The reasons given by the ministry were threefold. First, it ruled CSC as an “unsuitable investor” for a for-profit hospital in Jeju because of its financial problems and the arrest of the parent company president. Second, the ministry cited the failure to address inadequacies with the emergency treatment system - one of the main issues when the approval was first held up in Aug. 2013. Indeed, an Oct. 2013 memorandum of understanding between San’er Hospital and a local Jeju hospital to address emergency situations was recently dissolved.

Third, the ministry pointed to the lack of any plan for the province’s continued monitoring of stem cell operations, which had been removed from CSC’s project proposal. The issue of illegal stem cell operations had been another reason for the Aug. 2013 approval postponement.

In previous Hankyoreh reports, visits to a San’er Hospital branch opened by CSC in China confirmed its focus on stem cell treatments, and local press reports were cited on the arrest of the parent company’s president. The details were later confirmed by the embassy’s on-site examination.

The ministry said it referred Jeju Province in Oct. 2013 to Chinese press reports about corruption by the parent company president, to which the province responded that its “examination showed no issues.”

The ministry now plans to give the province word shortly on its decision to reject the project. But it also said it plans to continue pushing for increased health care investment in Jeju and the country’s Free Economic Zones, including bids for foreign for-profit hospitals.

Many see the Jeju hospital’s approval - something reported directly to President Park - as a “dog-and-pony show” that succeeded only in fanning the public’s concerns.
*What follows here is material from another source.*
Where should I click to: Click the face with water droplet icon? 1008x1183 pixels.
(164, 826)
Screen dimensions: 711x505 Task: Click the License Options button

Government officials are now facing criticism that their reckless pursuit of “big fish” has led them to hastily approve the opening of for-profit hospitals that stand to raise medical costs and endanger the foundations of the South Korean health care system.

“The Ministry of Health and Welfare is citing [the hospital plan] as one of the key issues for the trade and investment promotion council, even though it knew the investor was behind bars for real estate fraud and the Chinese parent company’s ability to invest was unclear. That is an act of deception against the South Korean public,” said Woo Seok-gyun, policy committee chief for the Korean Federation of Medical Groups for Health Rights.

“The Minister of Health and Welfare [Moon Hyung-pyo] was taken in by the economic ministries’ emphasis on ’industrialization,‘” Woo added. “He should step down over this.”

Jeju National University medical school professor Park Hyung-geun said the administration’s decision was “motivated by concerns that if it approved the opening of a San’er Hospital in Jeju, it could hurt the public’s perceptions of for-profit hospitals, and those effects might spill over to health care investment promotion policy in general.”

“Now that this has happened, we need to reconsider or drop not just the for-profit hospitals, which stand to increase medical costs, but other investment promotion policies too, such as allowing hospitals to set up their own for-profit corporations,” Park argued.